Dr. Morwood, Professional Working Jazz Drummer
Jazz fans at the Hyatt Regency Monterey are often surprised to learn that the drummer in the jazz combo they’ve been enjoying all evening in the Fireplace Lounge is also one of the Monterey Peninsula’s foremost plastic surgeons with his own practice.
Dr. David Morwood may have more than 20 years experience as a plastic surgeon, but his musical roots run much deeper. He first got hooked on music when his mother, a night shift nurse, taught him how to use the family’s record player and access their huge record collection. “It was like magic” he says about the first time he dropped a needle on a record and heard music fill the room. Dr. Morwood grew up with seven brothers and sisters; many of them sang and played guitar, and there was a piano in the living room.
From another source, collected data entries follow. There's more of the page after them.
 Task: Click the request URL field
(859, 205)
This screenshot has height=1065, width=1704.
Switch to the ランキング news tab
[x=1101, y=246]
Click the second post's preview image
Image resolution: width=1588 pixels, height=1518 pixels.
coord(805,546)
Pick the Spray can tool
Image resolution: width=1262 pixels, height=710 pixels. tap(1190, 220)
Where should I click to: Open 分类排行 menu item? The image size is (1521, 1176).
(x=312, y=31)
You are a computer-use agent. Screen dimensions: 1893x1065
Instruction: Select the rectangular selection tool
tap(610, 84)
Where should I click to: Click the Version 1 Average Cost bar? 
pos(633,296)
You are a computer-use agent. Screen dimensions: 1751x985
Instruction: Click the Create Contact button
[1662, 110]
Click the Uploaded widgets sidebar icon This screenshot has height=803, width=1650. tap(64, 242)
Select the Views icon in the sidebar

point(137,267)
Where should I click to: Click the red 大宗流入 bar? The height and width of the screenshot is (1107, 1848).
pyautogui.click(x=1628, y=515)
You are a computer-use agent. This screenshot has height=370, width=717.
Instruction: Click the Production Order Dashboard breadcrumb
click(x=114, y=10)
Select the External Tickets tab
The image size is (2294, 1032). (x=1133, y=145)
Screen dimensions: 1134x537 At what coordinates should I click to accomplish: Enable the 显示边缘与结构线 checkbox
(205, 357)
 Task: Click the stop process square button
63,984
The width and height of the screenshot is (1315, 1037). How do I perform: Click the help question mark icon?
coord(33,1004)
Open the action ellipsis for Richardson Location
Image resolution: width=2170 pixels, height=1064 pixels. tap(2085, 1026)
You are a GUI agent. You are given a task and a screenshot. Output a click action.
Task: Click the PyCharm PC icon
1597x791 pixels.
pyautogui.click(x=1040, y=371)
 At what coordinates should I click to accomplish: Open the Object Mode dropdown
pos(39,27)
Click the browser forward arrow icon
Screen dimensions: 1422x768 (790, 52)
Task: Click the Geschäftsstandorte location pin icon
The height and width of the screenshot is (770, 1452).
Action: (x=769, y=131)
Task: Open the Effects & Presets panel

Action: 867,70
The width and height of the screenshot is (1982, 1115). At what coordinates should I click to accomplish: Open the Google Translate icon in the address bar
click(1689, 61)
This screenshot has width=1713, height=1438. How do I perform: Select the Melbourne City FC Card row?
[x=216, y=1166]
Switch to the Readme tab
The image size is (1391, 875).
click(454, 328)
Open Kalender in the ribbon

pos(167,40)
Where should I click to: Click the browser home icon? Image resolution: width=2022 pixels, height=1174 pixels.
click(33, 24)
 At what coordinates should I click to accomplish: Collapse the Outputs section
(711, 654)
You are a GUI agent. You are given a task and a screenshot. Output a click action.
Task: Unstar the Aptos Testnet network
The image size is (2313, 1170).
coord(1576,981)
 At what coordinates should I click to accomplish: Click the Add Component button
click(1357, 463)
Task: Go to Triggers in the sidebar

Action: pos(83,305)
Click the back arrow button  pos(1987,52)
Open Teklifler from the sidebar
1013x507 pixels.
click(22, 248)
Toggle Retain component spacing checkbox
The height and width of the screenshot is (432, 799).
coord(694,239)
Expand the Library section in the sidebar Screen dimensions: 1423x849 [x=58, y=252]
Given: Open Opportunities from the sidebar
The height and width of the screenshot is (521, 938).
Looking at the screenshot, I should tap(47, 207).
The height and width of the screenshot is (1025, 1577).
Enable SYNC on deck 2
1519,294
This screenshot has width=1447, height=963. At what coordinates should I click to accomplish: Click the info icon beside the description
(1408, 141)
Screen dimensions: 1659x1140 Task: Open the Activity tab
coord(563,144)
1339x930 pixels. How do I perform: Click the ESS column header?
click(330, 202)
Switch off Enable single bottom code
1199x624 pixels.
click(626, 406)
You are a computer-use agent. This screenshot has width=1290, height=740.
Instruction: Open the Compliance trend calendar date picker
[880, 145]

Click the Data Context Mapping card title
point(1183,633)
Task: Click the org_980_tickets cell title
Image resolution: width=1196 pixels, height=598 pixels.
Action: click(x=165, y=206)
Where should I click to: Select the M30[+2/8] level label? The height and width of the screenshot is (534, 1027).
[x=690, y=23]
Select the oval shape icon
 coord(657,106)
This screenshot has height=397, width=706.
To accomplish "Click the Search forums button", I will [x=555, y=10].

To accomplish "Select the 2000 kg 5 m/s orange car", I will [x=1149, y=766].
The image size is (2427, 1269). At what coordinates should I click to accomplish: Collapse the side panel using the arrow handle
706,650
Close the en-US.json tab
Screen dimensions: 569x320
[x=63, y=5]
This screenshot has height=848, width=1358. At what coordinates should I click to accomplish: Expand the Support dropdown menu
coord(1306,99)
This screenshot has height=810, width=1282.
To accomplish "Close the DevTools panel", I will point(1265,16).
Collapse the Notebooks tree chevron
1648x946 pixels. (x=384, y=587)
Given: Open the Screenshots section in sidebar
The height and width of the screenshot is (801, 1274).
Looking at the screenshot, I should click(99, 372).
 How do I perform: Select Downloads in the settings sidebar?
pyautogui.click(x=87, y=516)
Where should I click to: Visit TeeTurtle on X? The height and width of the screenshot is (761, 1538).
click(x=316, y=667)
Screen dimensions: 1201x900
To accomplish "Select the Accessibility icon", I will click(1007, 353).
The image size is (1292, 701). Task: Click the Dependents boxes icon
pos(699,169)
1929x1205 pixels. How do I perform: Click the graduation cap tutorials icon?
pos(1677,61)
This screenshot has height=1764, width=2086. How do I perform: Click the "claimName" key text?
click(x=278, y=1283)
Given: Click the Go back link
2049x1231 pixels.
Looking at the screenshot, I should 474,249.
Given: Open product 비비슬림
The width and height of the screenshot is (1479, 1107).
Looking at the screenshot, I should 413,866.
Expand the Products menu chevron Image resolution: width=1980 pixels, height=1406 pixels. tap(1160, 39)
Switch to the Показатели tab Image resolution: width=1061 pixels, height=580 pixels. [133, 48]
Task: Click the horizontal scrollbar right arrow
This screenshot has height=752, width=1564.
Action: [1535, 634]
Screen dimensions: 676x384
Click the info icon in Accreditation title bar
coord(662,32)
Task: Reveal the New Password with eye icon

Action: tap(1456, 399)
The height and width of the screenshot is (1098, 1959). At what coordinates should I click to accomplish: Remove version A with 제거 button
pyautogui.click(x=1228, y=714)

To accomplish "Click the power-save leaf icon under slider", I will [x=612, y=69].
There was always music in the air, and on Sunday nights, the children had to perform something for the whole family to earn dessert.
He started playing the violin at age 4, started on bongos at age 5, adding pieces until he got a full drum set, played in a high school jazz band, then while attending the U.S. Naval Academy at Annapolis, joined the drum and bugle corps and choir, traveling the world and playing everywhere from the White House to performing the National Anthem at NFL games.
Even when he attended medical school after the Navy, he continued to play jazz gigs to earn tuition money, and at times pondered making music a career. But surgery won out (after starting in pediatrics and trying his hand at internal medicine). He found that plastic surgery hit that sweet spot for him – he actually enjoyed it! “I’m lucky I found something I was good at, I enjoyed and it didn’t feel like work.” Dr Morwood finds that his artistic side is cultivated by his dedication to music and only nurtures his perspective and abilities as a plastic and reconstructive surgeon. Part of the reason Dr Morwood finds plastic surgery so rewarding is because of the need to think simultaneously as a scientist and an artist.
Dr Morwood often remarks that he feels so lucky and blessed to be doing what he loves to do. So often he feels that he has lived the almost perfect day: He gets to operate (“there is nothing like a great case in plastic surgery!”), work out at the gym ( “I’m an elliptical strider addict” ) then play a swingin’ jazz gig or get in a great drum practice session. Dr Morwood’s other passion, traveling, is often combined with his love of operating by taking overseas trips to operate on children with cleft lips and palates as part of a humanitarian mission to developing countries. For over 25 years Dr Morwood has traveled to many corners of the globe such as Central and South America, Southeast Asia, China, Africa and parts of the Middle East on these missions of mercy.
“As long as I get to keep doing what I love doing, I feel I won’t have to work a single day in my life!”